Die Schnecke am Hang (1966/68) besteht aus zwei nahezu völlig voneinander getrennten Handlungssträngen in alternierenden Kapiteln. Auf einem fremden, mit Urwald bedeckten Planeten haben Menschen auf einem Hochplateau eine Station errichtet, die der Erforschung und »Verwaltung« des Waldes dienen soll. In den Wald-Kapiteln versucht Kandid, ein im Wald verunglückter Mensch, in die Station zurückzukehren; ebenso vergeblich trachtet der Held des anderen Stranges, Pfeffer, gegen bürokratische Hindernisse aus der Verwaltung in den Wald zu gelangen. Kandid hat Aufnahme bei rückständigen Dörflern gefunden, die im langsamen Aussterben begriffen sind, zwischen ständig wachsenden Sümpfen eingezwängt, im Zustand dumpfer Antriebslosigkeit befangen und bedrängt von einer biotechnisch höher entwickelten Zivilisation von Amazonen, die sich parthogenetisch fortpflanzen und Männer als niedere, zum Aussterben bestimmte Tiere betrachten. Kandid ergreift Partei gegen diese Amazonengesellschaft, die sich als der objektive Fortschritt präsentiert. − Sind die Wald-Kapitel SF sensu stricto, so ist der Verwaltungs-Strang − der den schon erwähnten SF-Text »Unruhe« ersetzte − eine groteske Satire mit SF-Elementen und zeigt eine kafkaeske Welt, eine absolute Bürokratie, wo der Wahnsinn Methode hat und beispielsweise eine Horde Leute mit verbundenen Augen eine entlaufene Maschine mit künstlicher Intelligenz sucht, weil jeder, der die streng geheime Maschine sieht, bestraft wird.
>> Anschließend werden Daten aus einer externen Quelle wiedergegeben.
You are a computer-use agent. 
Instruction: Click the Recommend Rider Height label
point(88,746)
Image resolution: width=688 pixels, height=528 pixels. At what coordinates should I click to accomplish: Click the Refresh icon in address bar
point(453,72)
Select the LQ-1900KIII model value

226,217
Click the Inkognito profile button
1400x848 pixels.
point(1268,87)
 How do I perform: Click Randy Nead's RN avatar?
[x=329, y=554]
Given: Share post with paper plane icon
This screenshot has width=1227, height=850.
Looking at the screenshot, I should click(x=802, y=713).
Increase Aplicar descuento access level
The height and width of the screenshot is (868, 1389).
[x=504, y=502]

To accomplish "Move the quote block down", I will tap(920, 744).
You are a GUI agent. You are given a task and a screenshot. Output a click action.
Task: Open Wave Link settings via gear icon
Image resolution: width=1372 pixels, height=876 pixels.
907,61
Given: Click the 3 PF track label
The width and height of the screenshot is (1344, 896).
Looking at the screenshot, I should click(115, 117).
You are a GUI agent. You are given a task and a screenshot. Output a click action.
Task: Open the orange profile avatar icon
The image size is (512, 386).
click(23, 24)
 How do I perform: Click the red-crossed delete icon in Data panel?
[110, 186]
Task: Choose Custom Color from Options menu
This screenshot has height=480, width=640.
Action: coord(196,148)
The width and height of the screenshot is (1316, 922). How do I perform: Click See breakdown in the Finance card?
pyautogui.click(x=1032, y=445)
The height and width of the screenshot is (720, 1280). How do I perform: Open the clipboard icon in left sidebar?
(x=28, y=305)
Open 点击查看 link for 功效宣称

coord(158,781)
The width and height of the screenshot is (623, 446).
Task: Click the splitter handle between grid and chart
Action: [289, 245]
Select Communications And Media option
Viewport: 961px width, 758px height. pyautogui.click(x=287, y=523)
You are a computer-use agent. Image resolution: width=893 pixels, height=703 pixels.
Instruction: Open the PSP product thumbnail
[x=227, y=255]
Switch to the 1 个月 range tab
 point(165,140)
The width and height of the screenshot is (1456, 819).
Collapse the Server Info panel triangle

Während die Waldkapitel komplexe moralische und philosophische Fragen aufwerfen, lässt die Verwaltung eher an ein Mosaik aus verschiedenen Aspekten und Zeiten der Sowjetgesellschaft denken.
In Die hässlichen Schwäne (1972 russisch in der BRD) ist der mäßig regimekritische Schriftsteller Banev in seine provinzielle Heimatstadt zurückgekehrt, wo es seit Jahren pausenlos regnet, was die Einheimischen mit dem Auftauchen der »Nässlinge« in Verbindung bringen − merkwürdiger Menschen, die an einer abstoßenden Erbkrankheit zu leiden scheinen und daher ständige Nässe brauchen. Sie sind vor allem zu ihrem eigenen Schutz in einem Lager interniert (das sie aber verlassen dürfen) und üben einen starken Einfluss auf die Kinder der Stadtbewohner aus. Diese Kinder werden am Ende zu Übermenschen, die Nässlinge verschwinden spurlos. Der Roman bietet eine explizite, aber keineswegs zwingende SF-Erklärung, wonach die Nässlinge Zeitreisende aus einer dystopischen Zukunft sind, die sie durch ihren Eingriff ungeschehen machen. Seine nachdrückliche Wirkung bezieht das Buch jedoch aus der Darstellung der gescheiterten Existenzen, die Banev umgeben, und der spießigen Städter, deren Kinder ihren Eltern von den Nässlingen so weit entfremdet werden, dass sie mit Verachtung auf sie herabschauen − das Thema der vom Fortschritt Zurückgelassenen, das die Strugatzkis des öfteren behandelt haben. Der Roman wurde später nachträglich als Binnenhandlung in Das lahme Schicksal integriert, das bereits zum Spätwerk gehört.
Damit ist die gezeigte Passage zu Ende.